- EXERCISE OBJECTIVE -
Give the listing again in full and exactly, apart from its pictures.

- RECORDS PROVIDED -
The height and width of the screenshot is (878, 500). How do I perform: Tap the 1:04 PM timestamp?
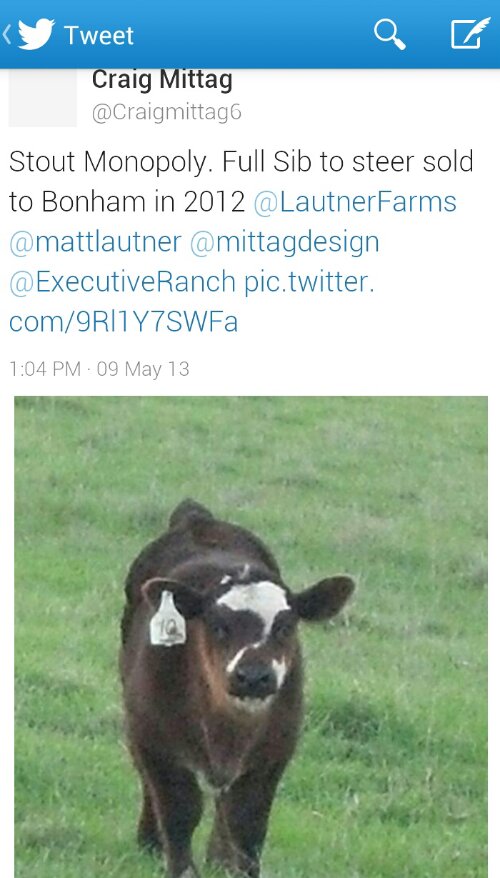click(45, 369)
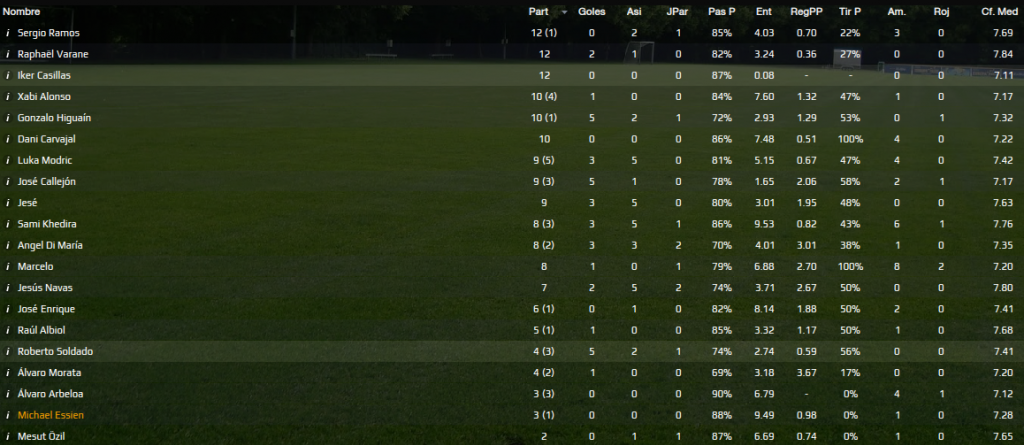Open Iker Casillas info icon

tap(8, 75)
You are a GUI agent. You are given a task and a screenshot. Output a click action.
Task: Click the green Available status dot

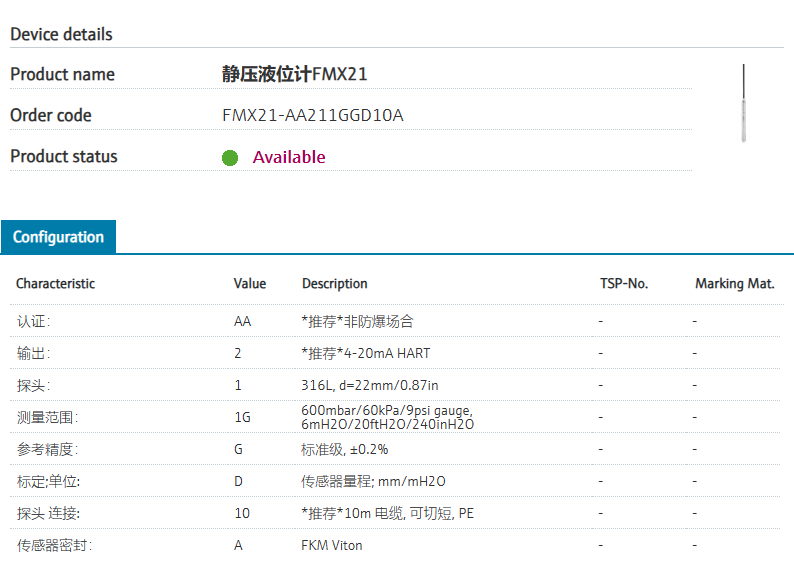(230, 158)
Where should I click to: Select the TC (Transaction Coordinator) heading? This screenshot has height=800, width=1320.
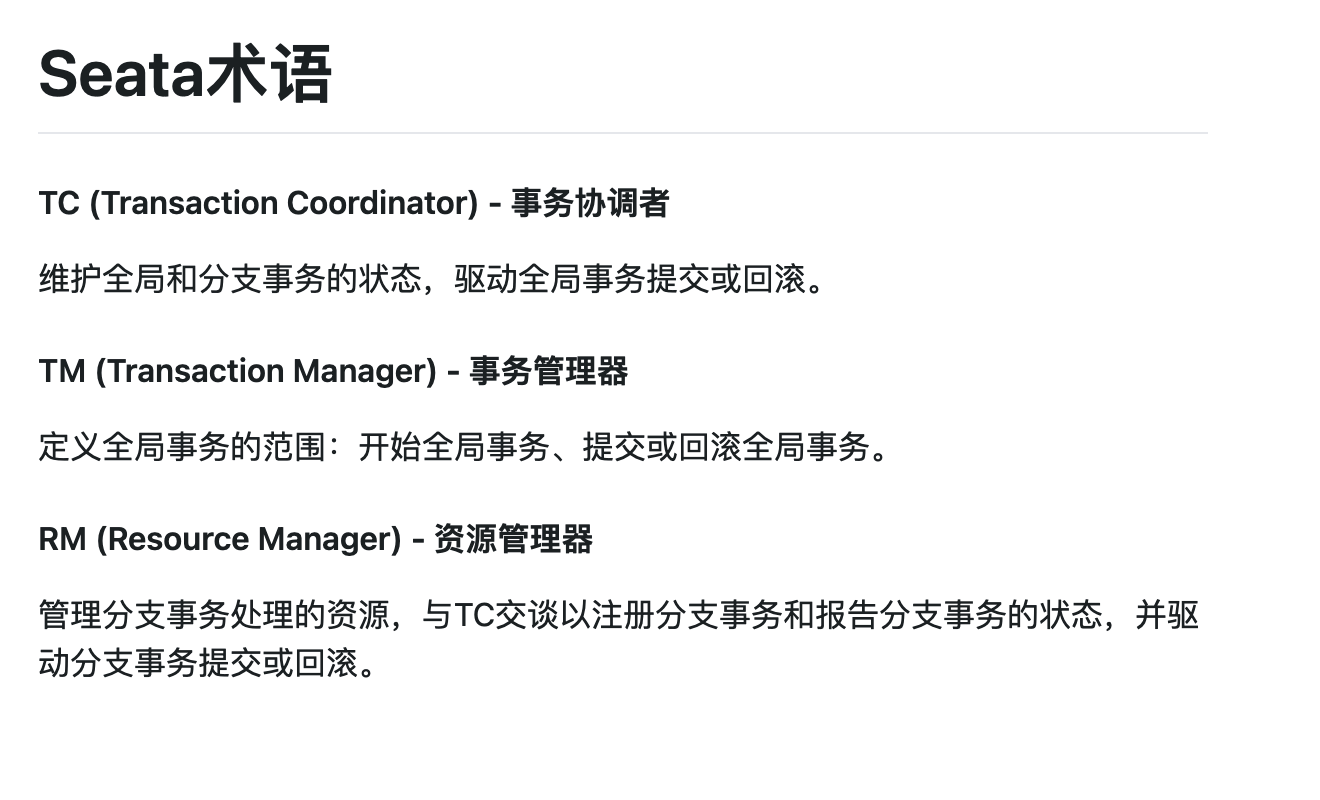(353, 203)
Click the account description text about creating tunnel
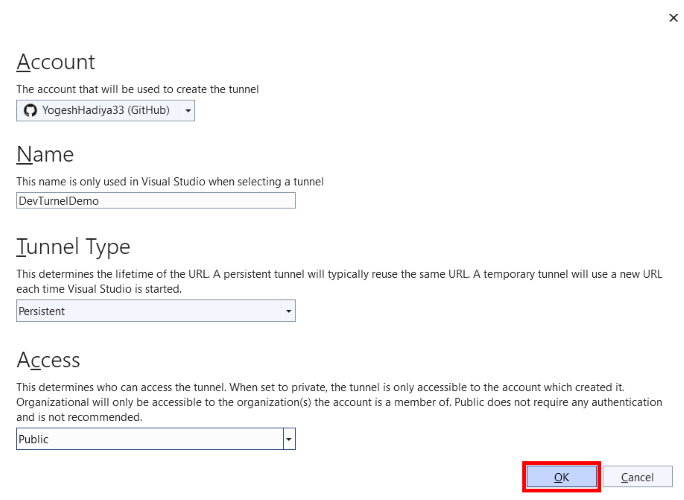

- ANSWER TO THIS TASK -
The height and width of the screenshot is (878, 500). How do I perform: Tap the 1:04 PM timestamp?
click(45, 369)
Open Iker Casillas info icon

tap(8, 75)
You are a GUI agent. You are given a task and a screenshot. Output a click action.
Task: Click the green Available status dot

(230, 158)
Where should I click to: Select the TC (Transaction Coordinator) heading? This screenshot has height=800, width=1320.
(353, 203)
Click the account description text about creating tunnel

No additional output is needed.